This election takes place as Washington’s first term as our first elected president is coming to an end. While he is still roundly popular, his administration, as well as the idea of a central government, is coming under fire by some notable political figures. Washington, while claiming to be independent, is clearly favoring the views of his Secretary of the Treasury, Alexander Hamilton, over the views of his Secretary of State, Thomas Jefferson.
Hamilton’s views are favored among the coastal cities and throughout New England, while Jefferson’s views are strong in the rural South and West. In the US House of Representative, James Madison is clearly fashioning an anti-Administration party to combat Hamilton’s influence on Washington.
Despite the criticism, Washington is expected to win at least one vote from every elector. The real battle is for the VP vote. John Adams is up for reelection, but faces three anti-Administration politicians: George Clinton, Aaron Burr and Thomas Jefferson. In reality, every candidate is actually running for president. Each elector gets two votes. The winner has the most votes, becoming president, while the second place candidate (assuming he is from a different state than the winner) becomes VP. As such, Jefferson cannot become VP if Washington becomes president, as they are both from Virginia.

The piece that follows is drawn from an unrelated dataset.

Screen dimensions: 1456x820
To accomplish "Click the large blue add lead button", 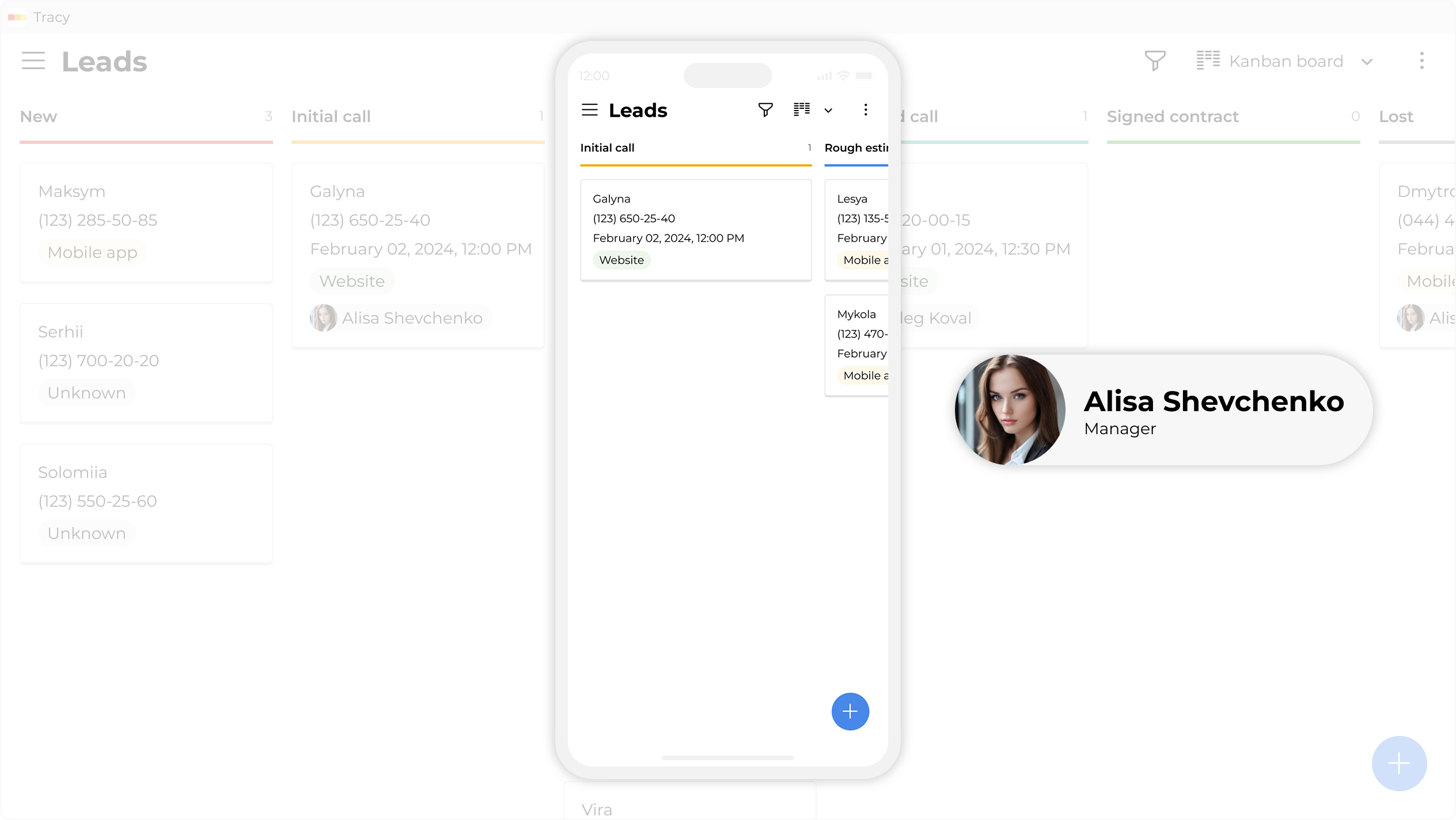I will coord(1398,764).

This election allows for many what-if scenarios:
- What if Washington faces competition for the first ballot of the electors? These candidates are Patrick Henry, Samuel Adams, John Jay, Richard Henry Lee, Alexander Hamilton, James Madison and John Hancock.
- What if more candidates aimed for the second ballot “VP” votes? These candidates are Artemas Ward , Samuel Huntington, John Rutledge, C. C. Pinckney, Robert Morris, William Maclay and James Wilson.
- What if “VP candidates” John Adams, Thomas Jefferson and George Clinton aimed to take on Washington for the the first “presidential ballot”?